* **Alıştırmalar**
[a] Çağrı metninde "Tüm dünyada iklim krizine karşı" sözleriyle başlayan paragrafı, ana bilgilerini koruyarak kısa bir madde listesi hâlinde yeniden yazın.
[b] Çağrı metnine göre küresel iklim krizi hangi krizin bir boyutudur?
[c] Çağrı metninde "Kapitalist üretim ilişkileri" ile başlayıp "daha da derinleştirmektedir." ile biten kısmı, "kitlesel" yerine "toplu" yazarak düzenleyin ve yeniden verin.

* **Sayfa Metni**
+-------+

Halkların İklim Konferansı

30.03.2022

 

 “Halkların İklim Konferansı”

Çağrı Metni

 

Kapitalist üretim ilişkileri temelinde doğanın metalaştırılmasının sonucu ekolojik krizin bir boyutu olan küresel iklim krizi hem mevcut ekolojik yıkımı hem de kuraklık, aşırı hava olayları, su ve gıda krizi, kitlesel zorunlu göçler gibi sonuçlarıyla mevcut toplumsal adaletsizliği daha da derinleştirmektedir.

Tüm dünyada iklim krizine karşı mücadele ve çare arayışları sürmektedir. Bununla beraber, “Yeşil Yeni Düzen” “Yeşil Mutabakat” adı altına gündeme getirilen programlar, krizle mücadeleyi, sermayenin çıkarları çerçevesinde tutmaya ve emperyalist dünya sistemini devam ettirmeye yönelik bir nitelik taşımaktadır. Bu teknolojilerin hepsi ekolojik krizi derinleştirdiği gibi bilimin; halkların yararına değil, sistem yararına kullandığını açığa çıkarmakta ve bu büyük teknolojiler ekosisteme daha da büyük zarar vermektedir.

Kuraklık, su ve gıda krizi, topraksızlaşma, ormansızlaşma, aşırı hava olayları etkisiyle ortaya çıkan felaketler, şiddetlenerek artan salgın hastalıklar ve bunlara bağlı olarak gelişen zorunlu yer değiştirmeler gibi pek çok yıkıcı sorunlar ve bu sorunlara karşı halktan yana değil halkı karşısına alan ekonomi politikalar Türkiye, Mezopotamya ve Orta Doğu halklarını da derinden etkilemektedir. Başta Türkiye olmak üzere bölge devletlerinin (hükümetler ve şirketler), halklarımızın maruz kaldığı bu olağanüstü krizler karşısında önlem almak ve politikalar geliştirmek bir yana rekabete, sürdürülebilir sömürüye, şovenizme ve çatışma/savaşa dayalı politikalarına ve uygulamalarına son hızla devam etmektedirler.

+-------+

* **Kelime ve öğe işaretleme kayıtları**
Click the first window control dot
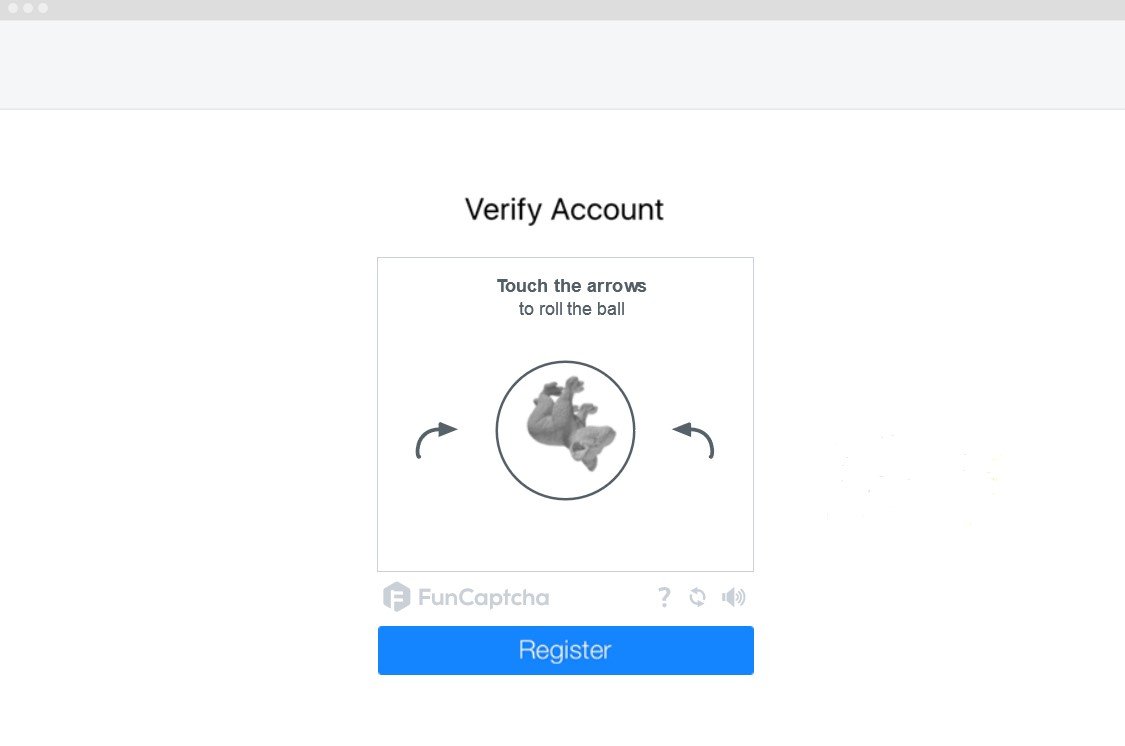This screenshot has width=1125, height=746. coord(13,8)
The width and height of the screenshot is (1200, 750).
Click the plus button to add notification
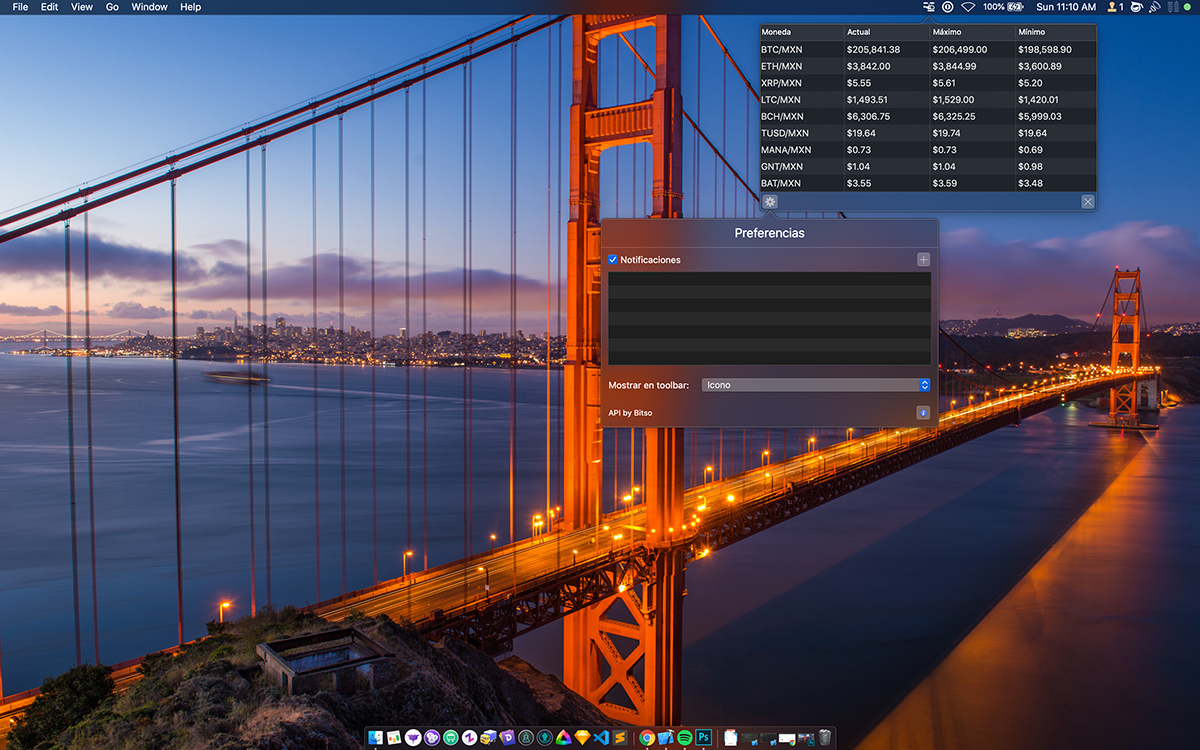pyautogui.click(x=923, y=260)
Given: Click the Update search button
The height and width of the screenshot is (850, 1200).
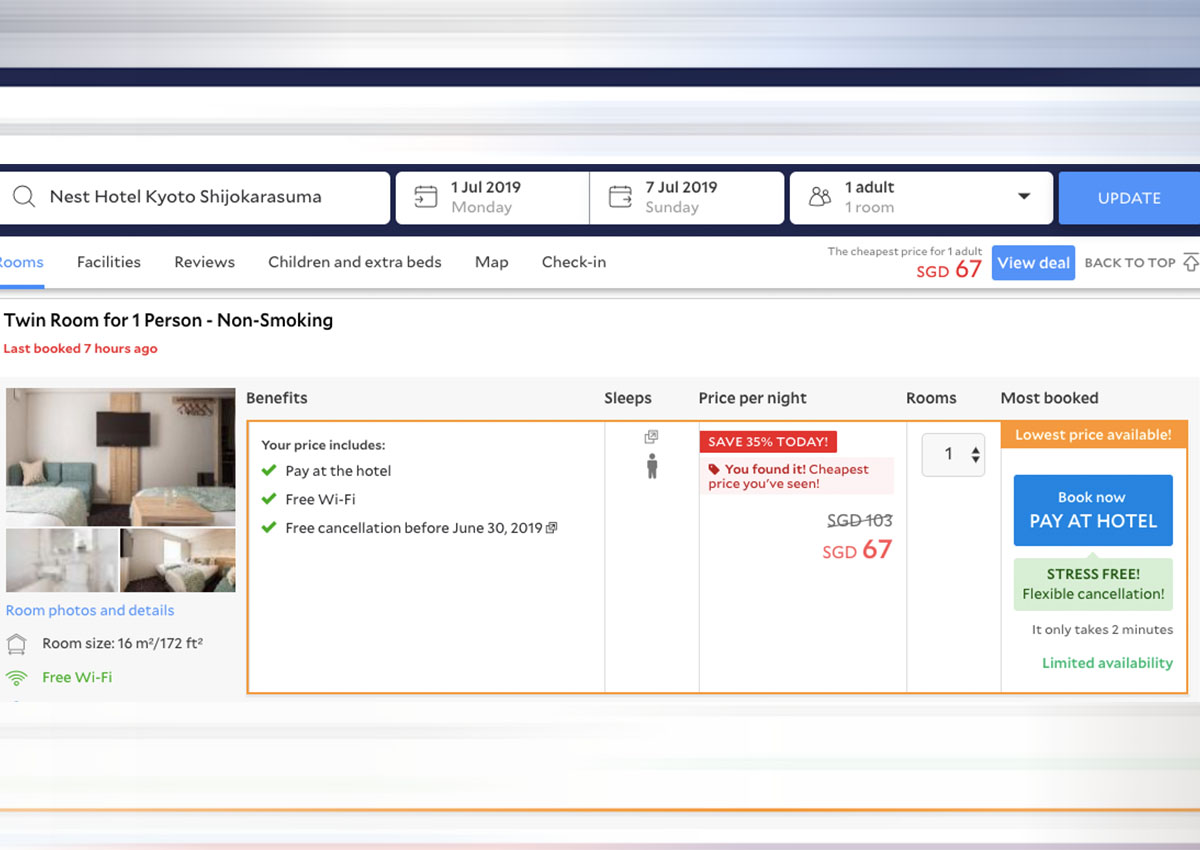Looking at the screenshot, I should coord(1129,198).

+-------+

* **Tam Çözümler**
[a]
- Dünyanın her yerinde iklim krizine karşı mücadele ve çözüm arayışları devam ediyor.
- "Yeşil Yeni Düzen" ve "Yeşil Mutabakat" adıyla gündeme getirilen programlar, krizle mücadeleyi sermayenin çıkarları çerçevesinde tutmaya ve emperyalist dünya sistemini sürdürmeye yöneliktir.
- Bu teknolojiler ekolojik krizi derinleştiriyor ve bilimin halkların değil sistemin yararına kullanıldığını açığa çıkarıyor.
- Büyük teknolojiler ekosisteme daha da büyük zarar veriyor.

[b] Küresel iklim krizi, ekolojik krizin bir boyutudur.

[c]
Kapitalist üretim ilişkileri temelinde doğanın metalaştırılmasının sonucu ekolojik krizin bir boyutu olan küresel iklim krizi hem mevcut ekolojik yıkımı hem de kuraklık, aşırı hava olayları, su ve gıda krizi, toplu zorunlu göçler gibi sonuçlarıyla mevcut toplumsal adaletsizliği daha da derinleştirmektedir.